Problem requirements -> Reproduce the records below line for line, with no changes.

The input ->
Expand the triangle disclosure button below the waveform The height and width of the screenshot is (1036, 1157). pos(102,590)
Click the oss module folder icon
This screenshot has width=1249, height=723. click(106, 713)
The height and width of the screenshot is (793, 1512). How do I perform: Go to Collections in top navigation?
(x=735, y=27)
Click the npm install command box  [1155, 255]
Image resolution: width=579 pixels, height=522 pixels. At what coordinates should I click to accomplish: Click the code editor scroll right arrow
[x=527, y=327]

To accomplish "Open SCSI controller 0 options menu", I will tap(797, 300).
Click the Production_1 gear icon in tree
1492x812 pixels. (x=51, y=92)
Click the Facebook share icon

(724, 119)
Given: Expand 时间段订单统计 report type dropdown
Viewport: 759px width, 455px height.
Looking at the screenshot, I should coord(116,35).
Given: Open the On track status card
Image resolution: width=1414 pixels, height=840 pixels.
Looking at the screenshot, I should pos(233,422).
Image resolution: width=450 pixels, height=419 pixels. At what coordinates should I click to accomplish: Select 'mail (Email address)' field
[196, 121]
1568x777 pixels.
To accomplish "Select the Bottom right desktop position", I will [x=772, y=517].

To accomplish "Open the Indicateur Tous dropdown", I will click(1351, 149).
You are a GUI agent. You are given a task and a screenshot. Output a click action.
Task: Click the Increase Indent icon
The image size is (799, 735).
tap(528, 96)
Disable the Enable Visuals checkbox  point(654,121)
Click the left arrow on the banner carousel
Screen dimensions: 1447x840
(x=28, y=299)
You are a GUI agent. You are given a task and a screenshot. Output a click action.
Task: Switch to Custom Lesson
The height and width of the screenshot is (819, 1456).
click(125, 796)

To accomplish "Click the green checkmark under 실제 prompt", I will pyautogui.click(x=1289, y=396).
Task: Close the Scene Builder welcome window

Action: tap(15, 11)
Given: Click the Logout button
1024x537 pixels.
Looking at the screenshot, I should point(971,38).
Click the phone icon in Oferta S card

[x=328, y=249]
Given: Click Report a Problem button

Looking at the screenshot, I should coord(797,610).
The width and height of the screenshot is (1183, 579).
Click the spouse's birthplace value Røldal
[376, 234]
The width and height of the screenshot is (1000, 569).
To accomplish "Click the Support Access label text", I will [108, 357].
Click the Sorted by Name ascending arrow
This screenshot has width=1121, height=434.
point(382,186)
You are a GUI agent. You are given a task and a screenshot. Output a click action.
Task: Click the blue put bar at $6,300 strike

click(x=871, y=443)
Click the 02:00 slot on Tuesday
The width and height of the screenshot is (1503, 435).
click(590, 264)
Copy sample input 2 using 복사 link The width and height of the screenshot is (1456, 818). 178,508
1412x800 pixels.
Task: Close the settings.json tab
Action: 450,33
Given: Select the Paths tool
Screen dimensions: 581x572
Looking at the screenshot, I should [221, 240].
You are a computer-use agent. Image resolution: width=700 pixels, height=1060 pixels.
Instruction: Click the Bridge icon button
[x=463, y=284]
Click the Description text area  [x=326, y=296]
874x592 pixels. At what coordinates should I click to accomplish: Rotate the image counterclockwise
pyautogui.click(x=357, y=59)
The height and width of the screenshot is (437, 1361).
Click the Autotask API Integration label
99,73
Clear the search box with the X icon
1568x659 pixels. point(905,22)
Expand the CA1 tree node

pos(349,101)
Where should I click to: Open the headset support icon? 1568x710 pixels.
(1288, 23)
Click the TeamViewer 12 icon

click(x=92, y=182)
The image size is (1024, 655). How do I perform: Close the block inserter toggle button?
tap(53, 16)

Answer to the task ->
Expand the triangle disclosure button below the waveform The height and width of the screenshot is (1036, 1157). pos(102,590)
Click the oss module folder icon
This screenshot has width=1249, height=723. click(106, 713)
The height and width of the screenshot is (793, 1512). How do I perform: Go to Collections in top navigation?
(x=735, y=27)
Click the npm install command box  [1155, 255]
Image resolution: width=579 pixels, height=522 pixels. At what coordinates should I click to accomplish: Click the code editor scroll right arrow
[x=527, y=327]

To accomplish "Open SCSI controller 0 options menu", I will tap(797, 300).
Click the Production_1 gear icon in tree
1492x812 pixels. (x=51, y=92)
Click the Facebook share icon

(724, 119)
Given: Expand 时间段订单统计 report type dropdown
Viewport: 759px width, 455px height.
Looking at the screenshot, I should coord(116,35).
Given: Open the On track status card
Image resolution: width=1414 pixels, height=840 pixels.
Looking at the screenshot, I should pos(233,422).
Image resolution: width=450 pixels, height=419 pixels. At what coordinates should I click to accomplish: Select 'mail (Email address)' field
[196, 121]
1568x777 pixels.
To accomplish "Select the Bottom right desktop position", I will [x=772, y=517].

To accomplish "Open the Indicateur Tous dropdown", I will click(1351, 149).
You are a GUI agent. You are given a task and a screenshot. Output a click action.
Task: Click the Increase Indent icon
The image size is (799, 735).
tap(528, 96)
Disable the Enable Visuals checkbox  point(654,121)
Click the left arrow on the banner carousel
Screen dimensions: 1447x840
(x=28, y=299)
You are a GUI agent. You are given a task and a screenshot. Output a click action.
Task: Switch to Custom Lesson
The height and width of the screenshot is (819, 1456).
click(125, 796)

To accomplish "Click the green checkmark under 실제 prompt", I will pyautogui.click(x=1289, y=396).
Task: Close the Scene Builder welcome window

Action: tap(15, 11)
Given: Click the Logout button
1024x537 pixels.
Looking at the screenshot, I should point(971,38).
Click the phone icon in Oferta S card

[x=328, y=249]
Given: Click Report a Problem button

Looking at the screenshot, I should coord(797,610).
The width and height of the screenshot is (1183, 579).
Click the spouse's birthplace value Røldal
[376, 234]
The width and height of the screenshot is (1000, 569).
To accomplish "Click the Support Access label text", I will [108, 357].
Click the Sorted by Name ascending arrow
This screenshot has width=1121, height=434.
point(382,186)
You are a GUI agent. You are given a task and a screenshot. Output a click action.
Task: Click the blue put bar at $6,300 strike

click(x=871, y=443)
Click the 02:00 slot on Tuesday
The width and height of the screenshot is (1503, 435).
click(590, 264)
Copy sample input 2 using 복사 link The width and height of the screenshot is (1456, 818). 178,508
1412x800 pixels.
Task: Close the settings.json tab
Action: 450,33
Given: Select the Paths tool
Screen dimensions: 581x572
Looking at the screenshot, I should [221, 240].
You are a computer-use agent. Image resolution: width=700 pixels, height=1060 pixels.
Instruction: Click the Bridge icon button
[x=463, y=284]
Click the Description text area  [x=326, y=296]
874x592 pixels. At what coordinates should I click to accomplish: Rotate the image counterclockwise
pyautogui.click(x=357, y=59)
The height and width of the screenshot is (437, 1361).
Click the Autotask API Integration label
99,73
Clear the search box with the X icon
1568x659 pixels. point(905,22)
Expand the CA1 tree node

pos(349,101)
Where should I click to: Open the headset support icon? 1568x710 pixels.
(1288, 23)
Click the TeamViewer 12 icon

click(x=92, y=182)
The image size is (1024, 655). How do I perform: Close the block inserter toggle button?
tap(53, 16)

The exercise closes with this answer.